CIBICI   14215
CENTRO DE INVESTIGACION EN BIOQUIMICA CLINICA E INMUNOLOGIA
Unidad Ejecutora - UE
congresos y reuniones científicas
Título:
Mammalian target of rapamycin (mTOR) pathway, a potential regulator of macrophage polarization in Trypanosoma cruzi infection?
Autor/es:
BAIGORRI, R; ROJAS M, JD; STEMPIN C; CERBÁN F
Lugar:
Los Cocos
Reunión:
Congreso; LXI Reunión Anual de la Sociedad Argentina de Inmunología; 2013
Institución organizadora:
Sociedad Argentina de Inmunología
Resumen:
Macrophages (Mo) play a key role in the
control of intracellular T. cruzi
replication. Previously we have shown that T.
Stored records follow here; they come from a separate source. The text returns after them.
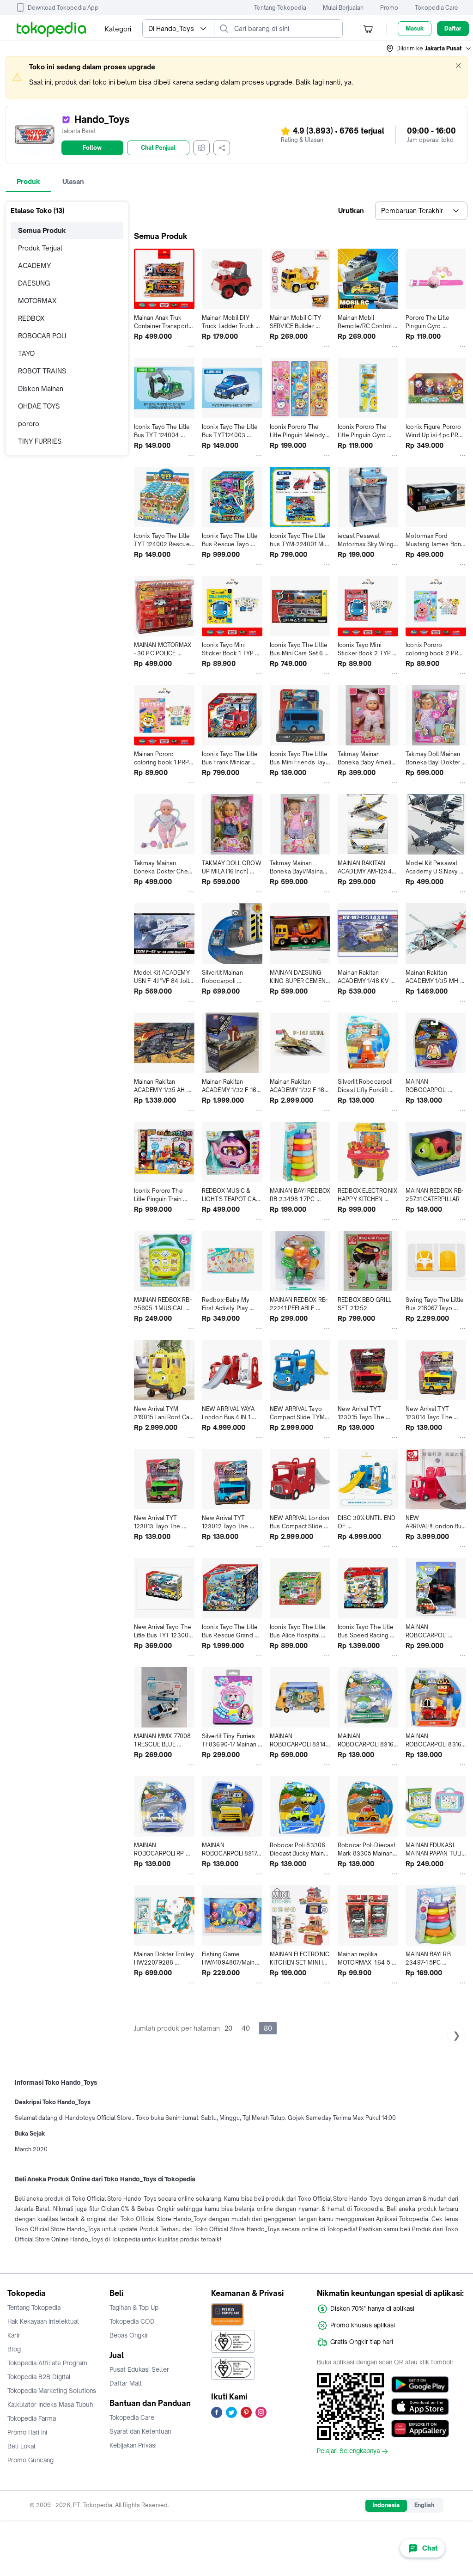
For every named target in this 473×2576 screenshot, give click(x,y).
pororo (28, 423)
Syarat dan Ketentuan (140, 2431)
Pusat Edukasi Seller (139, 2369)
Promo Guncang (30, 2460)
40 (246, 2028)
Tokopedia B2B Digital (39, 2377)
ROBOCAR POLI (42, 336)
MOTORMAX (37, 301)
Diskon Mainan (40, 388)
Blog (14, 2349)
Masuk (415, 28)
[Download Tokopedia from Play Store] (420, 2384)
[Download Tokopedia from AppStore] (420, 2406)
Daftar (452, 28)
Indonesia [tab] (386, 2505)
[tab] (28, 181)
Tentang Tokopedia (280, 7)
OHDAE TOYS (39, 406)
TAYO (26, 353)
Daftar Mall (125, 2383)
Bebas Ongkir (128, 2335)
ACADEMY (34, 265)
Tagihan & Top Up (133, 2307)
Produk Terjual (40, 248)
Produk (28, 181)
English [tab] (424, 2505)
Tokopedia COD (132, 2321)
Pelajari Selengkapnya (348, 2451)
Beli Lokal (21, 2446)
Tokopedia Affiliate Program (47, 2363)
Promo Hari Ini (27, 2432)
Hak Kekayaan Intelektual (43, 2321)
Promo (389, 7)
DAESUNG (34, 283)
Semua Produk (42, 230)
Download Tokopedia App (63, 7)
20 (228, 2028)
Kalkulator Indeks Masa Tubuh (50, 2404)
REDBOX (31, 318)
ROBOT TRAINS (42, 371)
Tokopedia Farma (31, 2418)
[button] (429, 48)
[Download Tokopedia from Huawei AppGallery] (420, 2428)
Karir (13, 2335)
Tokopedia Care (436, 7)
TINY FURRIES (39, 441)
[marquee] (236, 77)
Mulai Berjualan (343, 7)
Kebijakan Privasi (133, 2445)
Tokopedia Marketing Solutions (51, 2390)
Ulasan (73, 181)
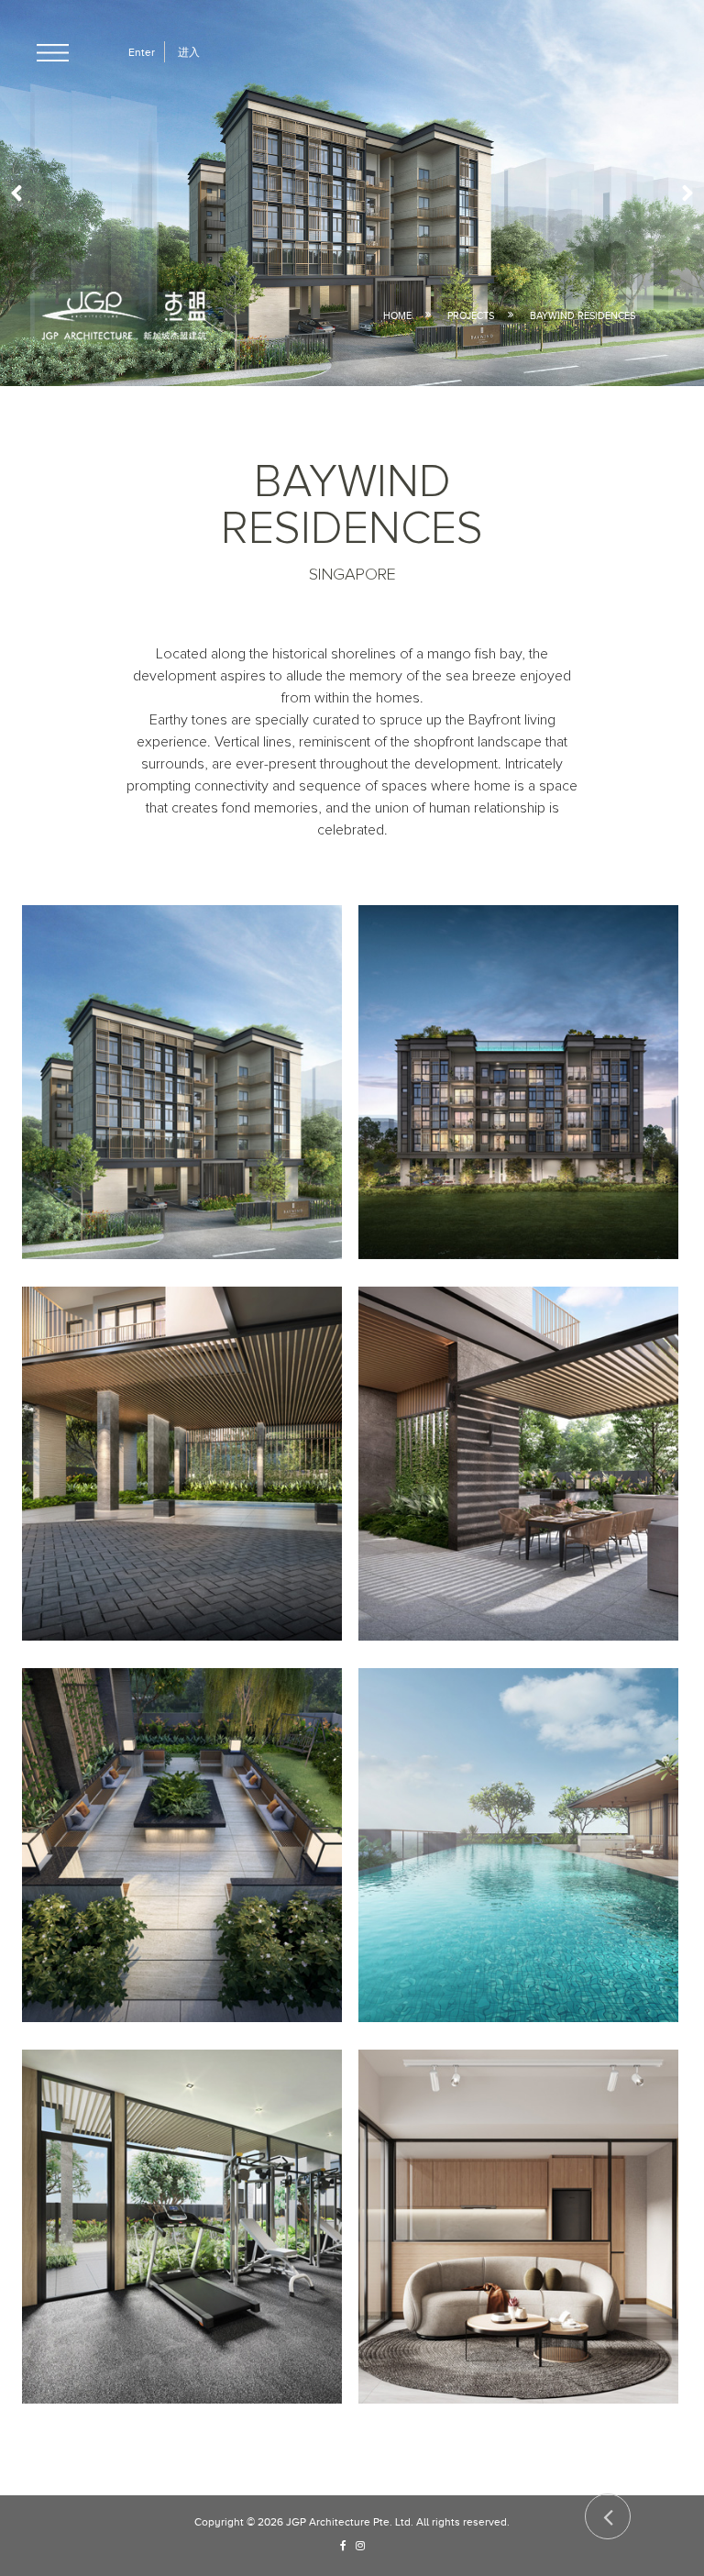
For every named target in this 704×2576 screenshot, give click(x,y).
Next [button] (681, 193)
cruzi modulates Mo polarization through the induction of arginase and upregulation
of coinhibitors molecules such as PD-Ls. It is known that mTOR pathway is
activated by a decreased in the concentration of amino acids or increased
production of urea. Therefore, the aim of this work was to study the role of
mTOR in Mo polarization and T. cruzi replication. To do that, Mo from
different sources such as J774 cells, Bone Marrow Derived Mo and Peritoneal Mo
were pretreated with mTOR pharmacological inhibitors: Rapamicin (Rap), LY294002
and PP242 and then infected with T. cruzi tripomastigotes. While Rap
prevents mTOR complex formation, PP242 inhibits its kinase activity and
LY294002 is a PI3K inhibitor which is upstream of mTOR. First, we examined the
effect of mTOR inhibition in parasite replication. We found that all
pretreatment decreased parasite replication (p<0,001) without effect in
cellular viability assessed by LDH release. To determine the activation profile
of Mo we evaluated arginase expression and activity in pretreated and infected
Mo. We observed that Rap decreased arginase activity and down regulated its
protein expression. mTOR inhibition was confirmed by reduction in 4EBP-1 and
p70S6K phosphorylation. Next, we evaluated the expression of molecules involved
in antigen presentation and we found that Rap prevented PD-L1 up-regulation
without modification in CD86 expression, changing the balance in
costimulatory/co-inhibitory molecules. To assess the role of mTOR in the
regulation of pro- and anti-inflammatory cytokines in Mo response against T. cruzi, we determined IL-10 and
IL-12p70 production in pretreated and infected
Mo. IL-10 production was suppressed (p<0,05) while IL-12p70 production was
increased (p<0,05). Taken together, these results suggest that mTOR pathway
may be a potential regulator in Mo response during T. cruzi infection.